I ordered two of these jello molds free, just pay shipping and handling! They came today. Now one is in the fridge chilling with some nummy brains!
Wednesday, September 28, 2011
Hops have sank...
The hops have dropped mainly to the bottom of my secondary fermenter. The yeast has slowed a bit, but I will bottle next weekend if fermentation is complete. You might ask how I know when its done. That is an important question, because if you bottle your beer too soon, the pressure can become too great and the bottles can explode. You remember me telling you about the hydrometer and how it takes readings? Well, if you take the readings 2-3 days in a row and they don't change, then you can be pretty sure that fermentation is complete. When fermentation is done, then we bottle. Let me know if you want to try some...

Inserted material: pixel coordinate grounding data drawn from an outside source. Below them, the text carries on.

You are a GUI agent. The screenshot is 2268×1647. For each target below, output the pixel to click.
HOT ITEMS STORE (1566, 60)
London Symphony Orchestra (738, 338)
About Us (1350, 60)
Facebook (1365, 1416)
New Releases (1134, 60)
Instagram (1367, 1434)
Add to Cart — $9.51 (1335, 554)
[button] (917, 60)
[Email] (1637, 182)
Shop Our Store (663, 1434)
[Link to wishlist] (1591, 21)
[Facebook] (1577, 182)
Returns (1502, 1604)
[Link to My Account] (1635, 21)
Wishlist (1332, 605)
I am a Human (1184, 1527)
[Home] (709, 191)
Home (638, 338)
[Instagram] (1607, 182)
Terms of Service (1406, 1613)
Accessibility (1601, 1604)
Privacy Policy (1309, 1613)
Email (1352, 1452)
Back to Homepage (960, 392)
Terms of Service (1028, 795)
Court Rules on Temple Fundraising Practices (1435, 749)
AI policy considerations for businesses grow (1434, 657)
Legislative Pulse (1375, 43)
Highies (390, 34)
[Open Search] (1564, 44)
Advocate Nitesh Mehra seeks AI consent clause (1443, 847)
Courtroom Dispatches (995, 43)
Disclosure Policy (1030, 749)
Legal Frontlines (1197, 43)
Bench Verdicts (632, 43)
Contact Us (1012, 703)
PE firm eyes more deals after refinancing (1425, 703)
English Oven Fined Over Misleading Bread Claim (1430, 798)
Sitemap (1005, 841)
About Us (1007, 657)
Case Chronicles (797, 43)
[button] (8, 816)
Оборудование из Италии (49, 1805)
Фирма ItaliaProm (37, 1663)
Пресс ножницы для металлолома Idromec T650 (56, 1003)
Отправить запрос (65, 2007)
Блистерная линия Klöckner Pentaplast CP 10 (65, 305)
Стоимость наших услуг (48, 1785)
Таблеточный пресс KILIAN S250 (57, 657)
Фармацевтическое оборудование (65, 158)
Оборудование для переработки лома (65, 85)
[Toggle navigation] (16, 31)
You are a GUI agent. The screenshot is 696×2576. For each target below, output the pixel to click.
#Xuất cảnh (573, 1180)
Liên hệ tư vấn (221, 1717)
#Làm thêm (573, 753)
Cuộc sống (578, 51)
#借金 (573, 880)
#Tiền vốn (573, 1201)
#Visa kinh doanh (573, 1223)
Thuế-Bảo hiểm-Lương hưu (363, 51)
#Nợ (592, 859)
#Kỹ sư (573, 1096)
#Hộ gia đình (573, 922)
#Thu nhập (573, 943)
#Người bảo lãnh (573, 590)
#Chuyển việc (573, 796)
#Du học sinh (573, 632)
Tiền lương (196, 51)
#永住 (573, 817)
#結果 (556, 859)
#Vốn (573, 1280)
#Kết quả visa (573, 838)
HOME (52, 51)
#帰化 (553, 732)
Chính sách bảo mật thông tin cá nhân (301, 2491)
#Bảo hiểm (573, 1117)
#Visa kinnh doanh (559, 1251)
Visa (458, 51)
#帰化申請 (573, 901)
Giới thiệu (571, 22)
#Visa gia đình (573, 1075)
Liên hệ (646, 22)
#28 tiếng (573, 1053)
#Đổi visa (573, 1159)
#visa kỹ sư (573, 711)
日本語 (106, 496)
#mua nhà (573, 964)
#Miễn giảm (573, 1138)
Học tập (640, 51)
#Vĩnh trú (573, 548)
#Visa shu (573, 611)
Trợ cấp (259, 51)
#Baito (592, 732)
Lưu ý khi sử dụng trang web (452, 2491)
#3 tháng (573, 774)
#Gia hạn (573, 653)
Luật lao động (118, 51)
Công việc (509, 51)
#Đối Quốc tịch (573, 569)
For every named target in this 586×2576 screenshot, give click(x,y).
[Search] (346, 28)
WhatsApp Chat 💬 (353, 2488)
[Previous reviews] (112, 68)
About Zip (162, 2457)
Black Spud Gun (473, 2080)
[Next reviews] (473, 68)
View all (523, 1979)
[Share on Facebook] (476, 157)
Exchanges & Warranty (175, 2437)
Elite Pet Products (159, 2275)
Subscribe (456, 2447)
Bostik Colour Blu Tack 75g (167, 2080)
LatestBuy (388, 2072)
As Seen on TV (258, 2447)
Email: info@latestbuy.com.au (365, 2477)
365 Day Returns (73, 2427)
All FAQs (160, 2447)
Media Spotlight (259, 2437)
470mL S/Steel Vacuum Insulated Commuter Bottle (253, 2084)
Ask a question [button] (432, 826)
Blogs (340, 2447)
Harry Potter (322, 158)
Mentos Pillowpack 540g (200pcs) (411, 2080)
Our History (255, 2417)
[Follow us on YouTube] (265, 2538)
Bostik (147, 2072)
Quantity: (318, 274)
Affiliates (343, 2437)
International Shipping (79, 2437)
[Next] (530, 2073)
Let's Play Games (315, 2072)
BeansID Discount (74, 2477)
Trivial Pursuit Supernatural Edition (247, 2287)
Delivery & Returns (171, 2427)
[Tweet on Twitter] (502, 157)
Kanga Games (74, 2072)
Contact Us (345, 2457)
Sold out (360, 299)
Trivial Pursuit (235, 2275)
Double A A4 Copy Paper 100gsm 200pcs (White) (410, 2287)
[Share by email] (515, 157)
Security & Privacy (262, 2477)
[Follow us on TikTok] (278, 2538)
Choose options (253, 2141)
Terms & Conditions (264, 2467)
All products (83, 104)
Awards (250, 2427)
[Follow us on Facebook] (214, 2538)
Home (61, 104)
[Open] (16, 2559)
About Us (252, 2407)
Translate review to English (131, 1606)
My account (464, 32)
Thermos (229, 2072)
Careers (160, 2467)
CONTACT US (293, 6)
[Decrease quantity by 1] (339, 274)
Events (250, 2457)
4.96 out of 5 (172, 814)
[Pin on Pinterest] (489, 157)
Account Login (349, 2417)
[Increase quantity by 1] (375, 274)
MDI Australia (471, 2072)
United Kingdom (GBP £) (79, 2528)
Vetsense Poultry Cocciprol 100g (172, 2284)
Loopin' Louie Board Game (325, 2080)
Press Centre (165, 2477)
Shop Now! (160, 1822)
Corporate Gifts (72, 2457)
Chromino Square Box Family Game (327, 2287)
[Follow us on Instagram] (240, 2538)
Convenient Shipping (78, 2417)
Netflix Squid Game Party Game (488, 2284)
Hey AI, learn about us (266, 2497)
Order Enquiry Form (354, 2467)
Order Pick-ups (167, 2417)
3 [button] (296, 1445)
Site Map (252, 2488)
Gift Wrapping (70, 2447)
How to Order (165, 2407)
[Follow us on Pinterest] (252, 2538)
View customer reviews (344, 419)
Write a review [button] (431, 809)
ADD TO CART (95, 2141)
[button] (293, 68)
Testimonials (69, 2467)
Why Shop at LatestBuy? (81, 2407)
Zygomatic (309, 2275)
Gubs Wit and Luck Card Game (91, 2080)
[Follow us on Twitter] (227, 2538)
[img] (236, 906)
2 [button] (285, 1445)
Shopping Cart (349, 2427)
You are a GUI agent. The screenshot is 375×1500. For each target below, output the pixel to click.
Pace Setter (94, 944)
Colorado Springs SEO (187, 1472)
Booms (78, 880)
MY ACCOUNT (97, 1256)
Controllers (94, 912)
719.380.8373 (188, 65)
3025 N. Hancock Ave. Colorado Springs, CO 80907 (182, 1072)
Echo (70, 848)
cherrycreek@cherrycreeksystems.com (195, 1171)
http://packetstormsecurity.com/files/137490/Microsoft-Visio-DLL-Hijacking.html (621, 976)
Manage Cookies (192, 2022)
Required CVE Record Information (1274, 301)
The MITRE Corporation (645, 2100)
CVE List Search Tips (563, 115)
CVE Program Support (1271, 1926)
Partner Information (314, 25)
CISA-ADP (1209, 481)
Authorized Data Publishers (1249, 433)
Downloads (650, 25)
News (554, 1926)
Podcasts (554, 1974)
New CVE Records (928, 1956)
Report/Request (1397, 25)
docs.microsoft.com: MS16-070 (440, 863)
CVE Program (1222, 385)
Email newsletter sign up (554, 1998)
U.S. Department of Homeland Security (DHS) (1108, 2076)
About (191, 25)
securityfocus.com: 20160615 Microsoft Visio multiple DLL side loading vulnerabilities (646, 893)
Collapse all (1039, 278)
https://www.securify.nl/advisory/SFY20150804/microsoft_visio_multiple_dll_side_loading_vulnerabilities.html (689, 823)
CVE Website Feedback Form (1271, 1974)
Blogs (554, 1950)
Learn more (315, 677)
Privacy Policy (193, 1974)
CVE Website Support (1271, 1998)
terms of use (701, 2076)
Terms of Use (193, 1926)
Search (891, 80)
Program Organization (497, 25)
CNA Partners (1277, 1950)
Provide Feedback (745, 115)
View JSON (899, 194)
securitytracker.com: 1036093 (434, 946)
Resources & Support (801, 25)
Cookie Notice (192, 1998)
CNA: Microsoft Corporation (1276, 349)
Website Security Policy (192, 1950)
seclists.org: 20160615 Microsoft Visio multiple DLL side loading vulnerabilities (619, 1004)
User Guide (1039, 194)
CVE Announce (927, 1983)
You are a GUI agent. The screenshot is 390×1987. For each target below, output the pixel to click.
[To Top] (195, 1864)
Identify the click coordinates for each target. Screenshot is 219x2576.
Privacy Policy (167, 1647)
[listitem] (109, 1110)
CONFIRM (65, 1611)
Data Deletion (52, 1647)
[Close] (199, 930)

Tuesday, September 27, 2011
Extra Special Bitter
When I took my specific gravity at 38 (or more properly 1.038) I had forgotten to adjust for the temperature, which I estimate at that point being around 80 degrees. Since the hydrometer measures accurately at 60, my true original gravity would have been closer to 1.044. Hopped extract I started with as a base gives an IBU (international bittering unit) of 19.00 in a batch. I added Sterling leaf hops for 30 minutes and Liberty hop pellets dry. I found a handy ipod app to calculate the total IBU's and they turned out to be 33.83. According to the homebrewer's bible (aka The New Complete Joy of Homebrewing) my beer-or perhaps more correctly the beer style I am attempting to create-is an English Extra Special Bitter and seems to be as the brits might say "spot on". The bible says an ESB "may be brewed from specific gravities between 1.043 and 1.049" and have bitterness 20-35 IBU. I can't wait to try some...
Monday, September 26, 2011
Kolsch beer
The last time I had this style of beer, my best friend Patrick Hays brought it back from Cologne, Germany for me.
Sunday, September 25, 2011
Beer Label
What is a fine hand-crafted brew without a label to tell you the name of the tasty beer you're drinking? Something to give it some definition and tell where it came from. Something that details the quality, freshness, and perhaps the alcohol content... Well, I am gonna make some stickers on the cheap for in case I wanna send a couple beers out to friends. I realize I can't label every single brew I make separately, so what we have is a 'generic' brewery label, with spots to write the name and important data with a sharpie. How brilliant am I? Ok, don't answer that...
Dry hopping...
When I racked the beer to my secondary fermenter, I added one ounce of Liberty hop pellets. This is known as "dry hopping". I can agree with the folks at Jasper's Homebrewing and Winemaking that it doesn't look too pretty. They say "...the green
surface layer of hop sludge will resemble slimy,
algae-covered swamp water. If this doesn't make you
want to grab a beer, what will?"
It should sink to the bottom after a while, but right now it doesn't look like something you'd want in your mouth. Today is the 4th day of fermentation.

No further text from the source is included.